Uma reportagem publicada há seis meses pelo jornal FOLHA DO SUL e usada como prova da falta de transparência da Câmara de Vereadores, levou o Tribunal de Contas a fazer uma devassa na gestão de Carmozino Taxista (PSDC) na presidência do Legislativo. Sob o título “Caixa preta continua fechada”, a matéria denunciava a insistência do edil em não dar publicidade aos gastos da Casa. O autor da denúncia foi o sindicalista José Cardoso que, junto com um ofício pedindo investigações na Câmara, apresentou um recorte do jornal com a notícia.

Ao receber a denúncia e investigar o caso, o TC encontrou uma série de indícios de irregularidades, inclusive na concessão de diárias e na aquisição de bens e serviços.

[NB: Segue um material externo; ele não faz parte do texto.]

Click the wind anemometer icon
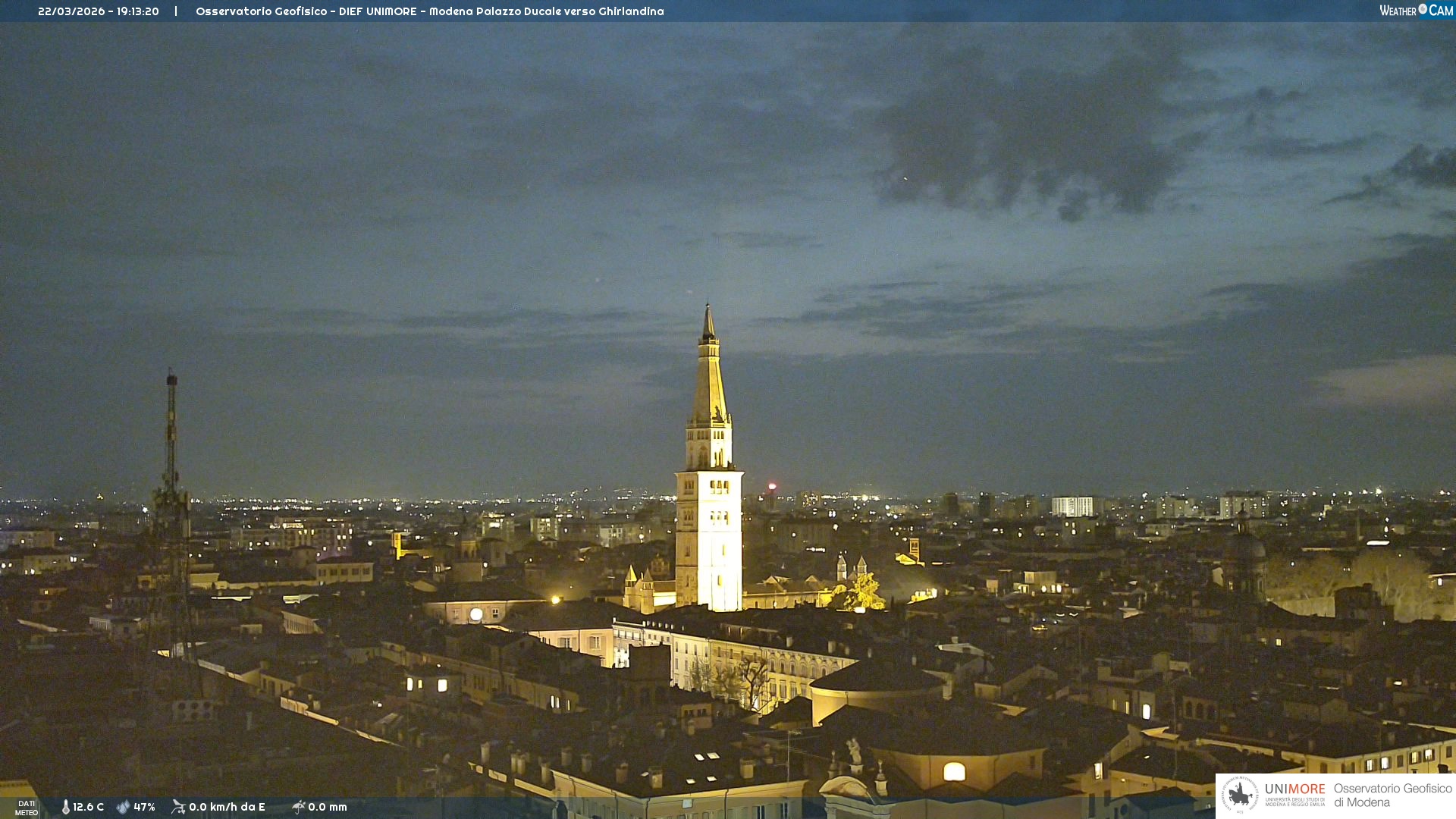 click(178, 807)
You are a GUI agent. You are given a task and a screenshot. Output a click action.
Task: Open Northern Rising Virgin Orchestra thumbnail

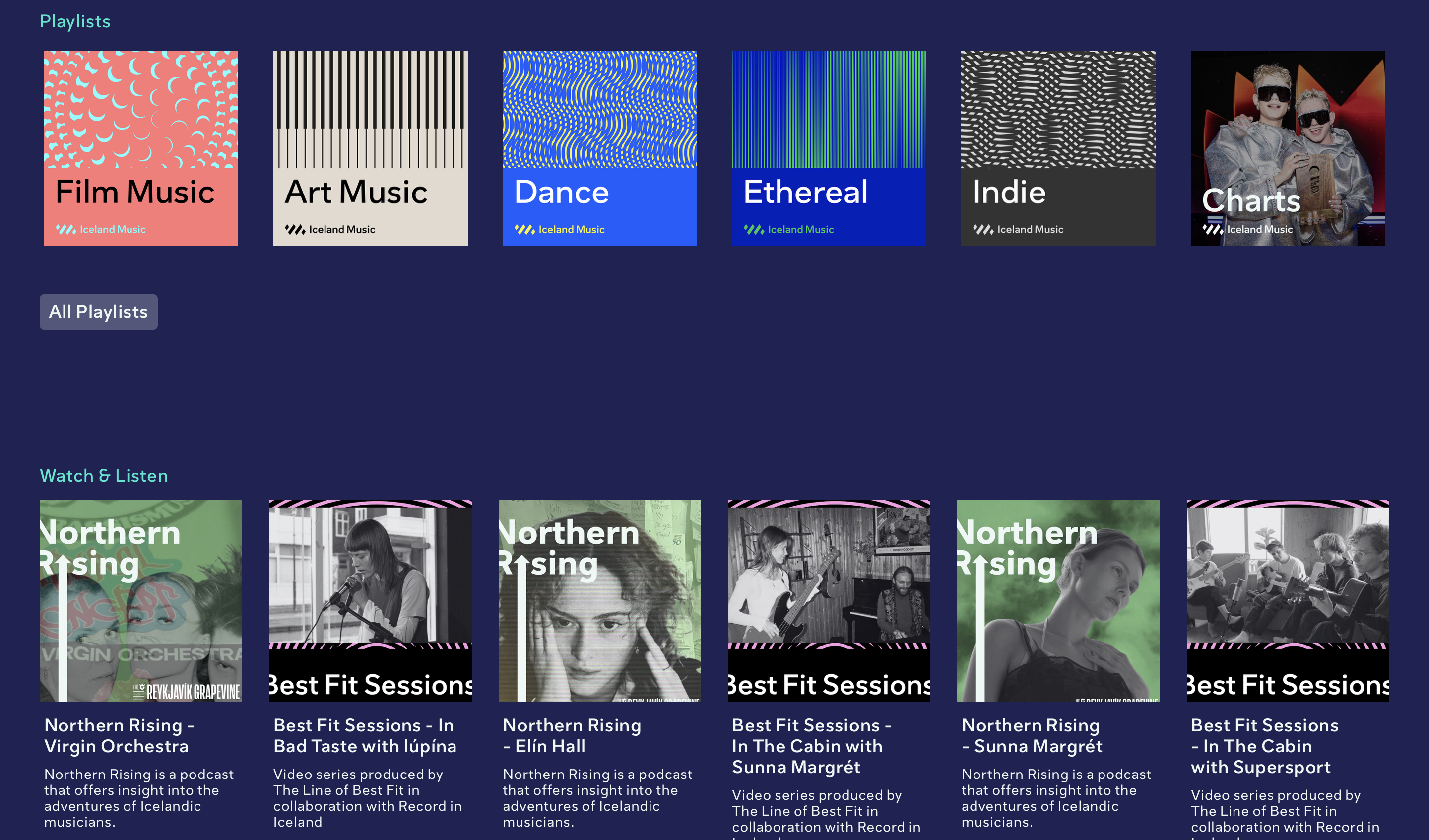(x=140, y=600)
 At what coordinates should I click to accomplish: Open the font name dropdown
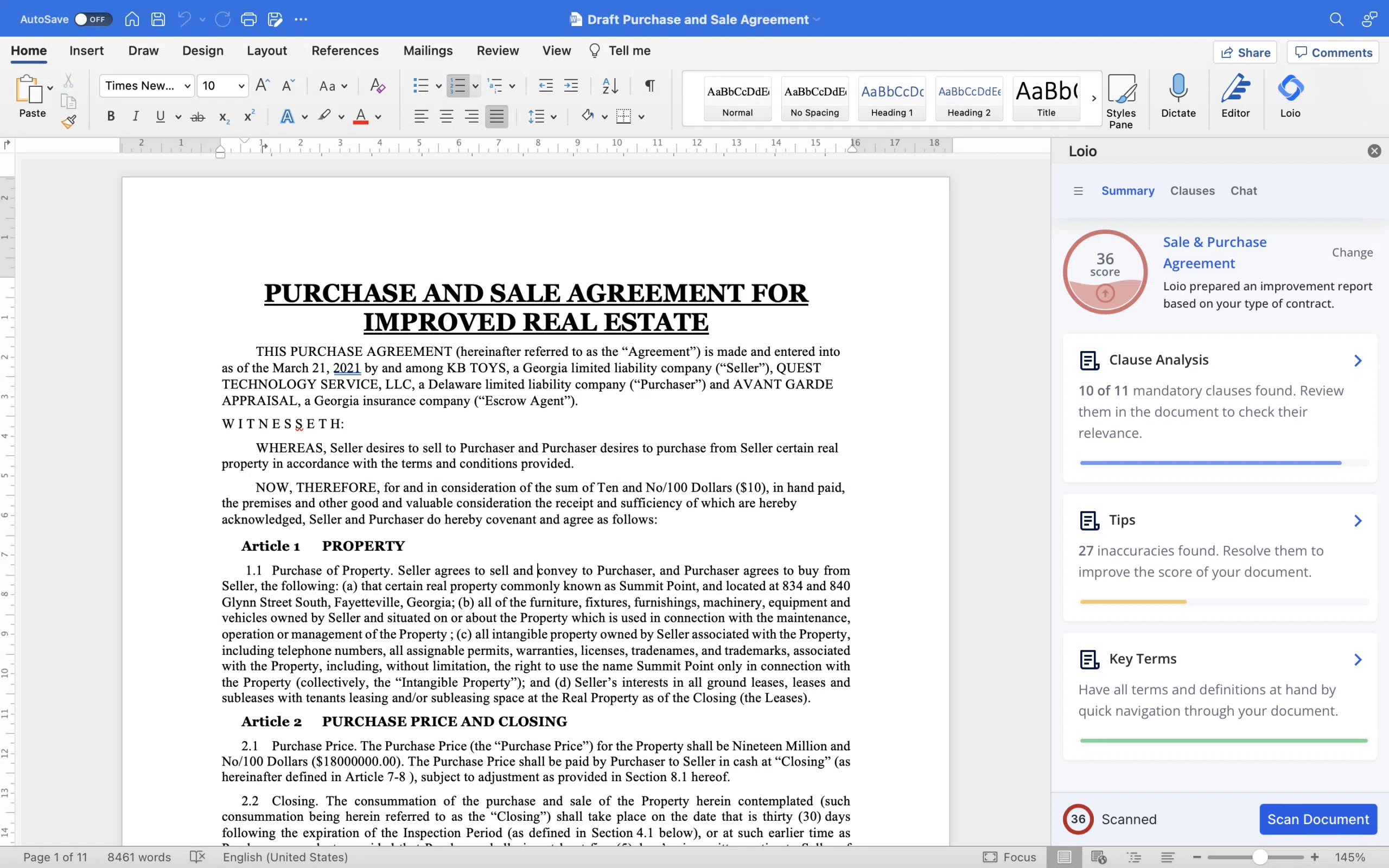pyautogui.click(x=187, y=86)
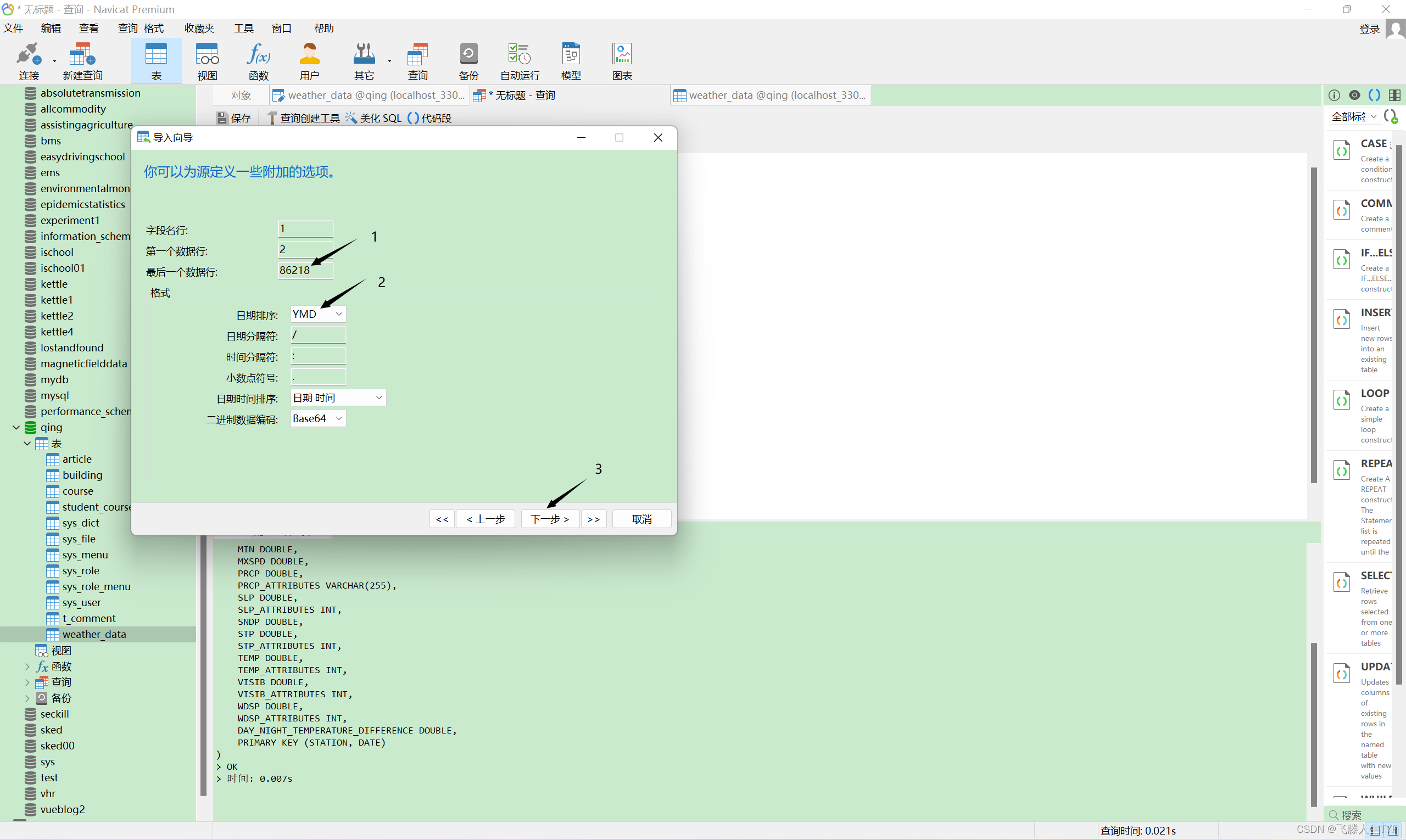Open the 视图 (View) toolbar icon

(207, 60)
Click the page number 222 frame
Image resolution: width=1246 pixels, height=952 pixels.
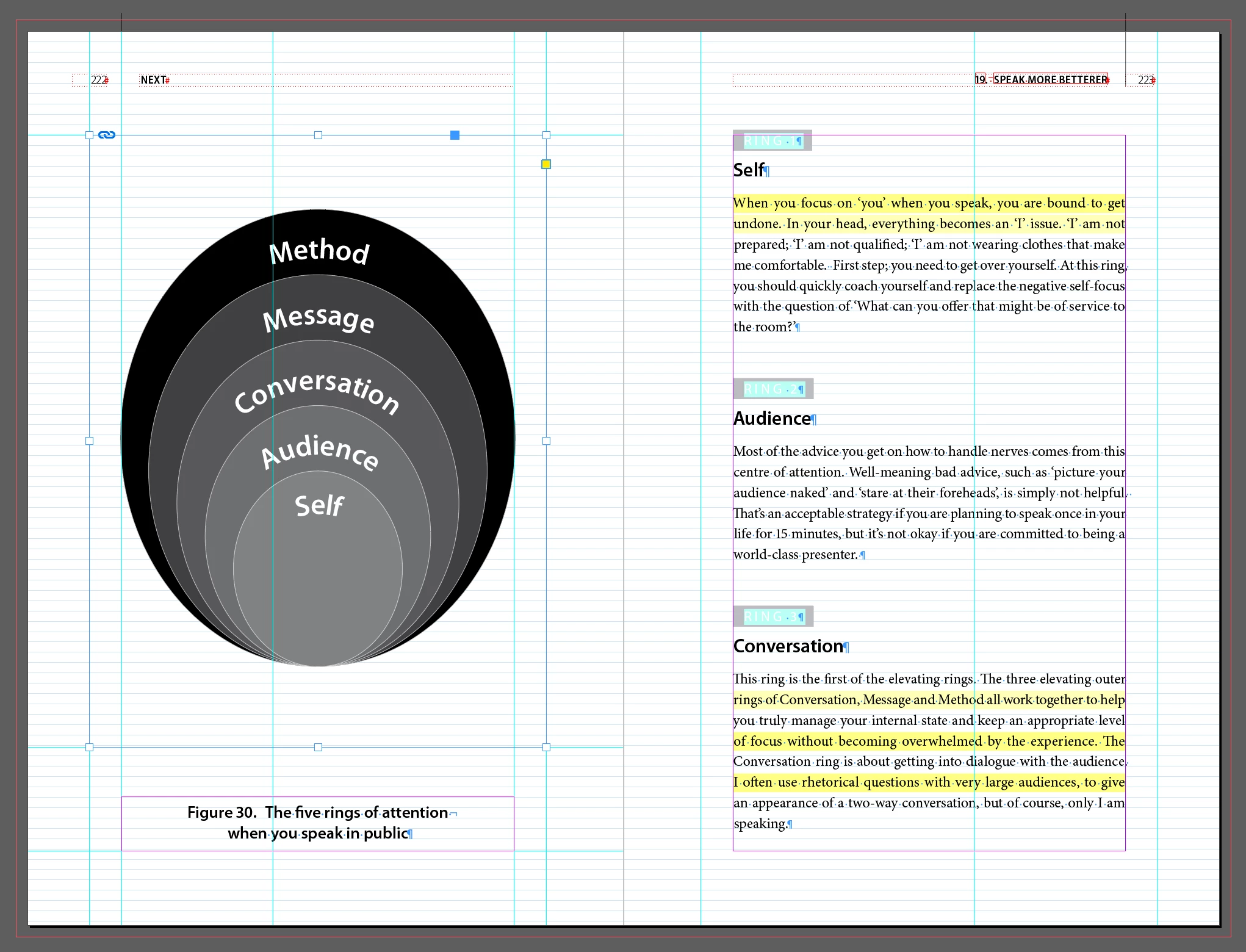point(98,80)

Nenhum valor referente a tais gastos foi veiculado na imprensa oficial, como manda a lei. Segundo o órgão fiscalizador, nem mesmo o mural da própria Câmara foi usado para dar ciência ao público sobre como estavam sendo investidos os recursos do Legislativo.

Informações extra-oficiais dão conta que Carmozino já apresentou sua defesa, mas o site não teve acesso ao documento. Fica, no entanto, aberto o espaço para que o parlamentar possa se pronunciar sobre a investigação, caso ele assim deseje.